‘Legado para uma cidade’

Pedimos permissão ao leitor para relatar uma experiência pessoal da Cia da Casa Amarela, para que possamos fazer uma nova reflexão semanal sobre as questões que envolvem a cultura em nossa cidade, como também de forma mais abrangente, para que todos os leitores virtuais, em qualquer lugar do planeta, possam trocar conosco mais uma vivência tão especial.
 
Durante toda essa semana, de 20 a 24 de junho, nos apresentamos com a peça 'Padre Albino: legado para uma cidade' para os funcionários da Fundação Padre Albino, em Catanduva. Era um desejo acalentado pela Fundação, considerando que o espetáculo estreou em 2018 em virtude do centenário da chegada de Monsenhor Albino. Após o imenso êxito da estreia e algumas outras apresentações, o projeto ficou engavetado em virtude da pandemia. Uma versão em vídeo, no formato de documentário, foi publicada no YouTube do Sesc Catanduva, em dois capítulos. Mas não é a peça. É um experimento cênico digital.

Utilizando as informações:
• a. Relacione todas as instituições e grupos mencionados pelo nome no texto sobre a peça "Padre Albino". Não inclua plataformas de vídeo.
• b. Prossiga com o texto sobre a peça "Padre Albino" a partir da última frase apresentada.

Material coletado:

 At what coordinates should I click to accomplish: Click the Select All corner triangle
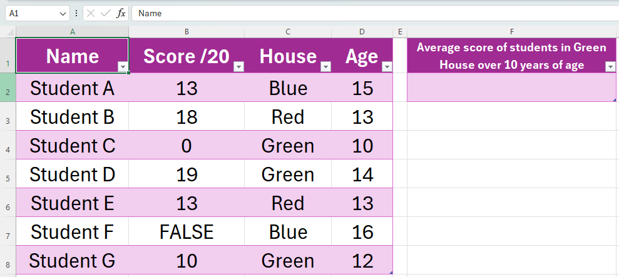(10, 32)
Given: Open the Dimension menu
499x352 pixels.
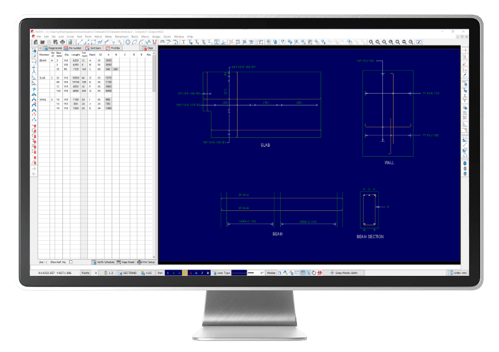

Respostas do exercício:
• a. Cia da Casa Amarela; Fundação Padre Albino; Sesc Catanduva

• b.
Duas apresentações por dia proporcionaram a oportunidade dos próprios funcionários da Fundação Padre Albino conhecerem um pouco da história desse homem ímpar, bem como suas obras extraordinárias que fizeram Catanduva crescer e se desenvolver de forma única. Obras essas que a maioria da população catanduvense desconhece, quais sejam a Igreja Matriz, o Hospital Padre Albino, Faculdade de Medicina, Faculdades de Administração e Educação Física, além das obras que ele estimulou e influenciou na cidade, como a Casa da Criança Sinharinha Netto, Vila São Vicente de Paulo, Lar Ortega-Josué, Ginásio Dom Lafayette, Santuário Nossa Senhora Aparecida e Colégio da Ressurreição Nossa Senhora do Calvário, entre outras.
 
Sendo uma pessoa tão determinante em nossa história local e regional, um exemplo de vida que, cotidianamente afirmarmos, “fez Catanduva”, Monsenhor Albino não é tão conhecido por nossa população, pelo menos como imaginávamos. Há uma surpresa nítida e clara das pessoas que revelam o desconhecimento sobre sua vida, suas obras e o quanto todos nós estamos inseridos nesse legado.
 
Por que tem que ser assim? Por que nos esquecemos, nos distanciamos, desprezamos a história? Quando não conhecemos a nossa própria história, não criamos identidade. Não temos personalidade, nem sabemos definir e entender de onde viemos, o que estamos fazendo aqui e onde podemos (ou queremos) chegar.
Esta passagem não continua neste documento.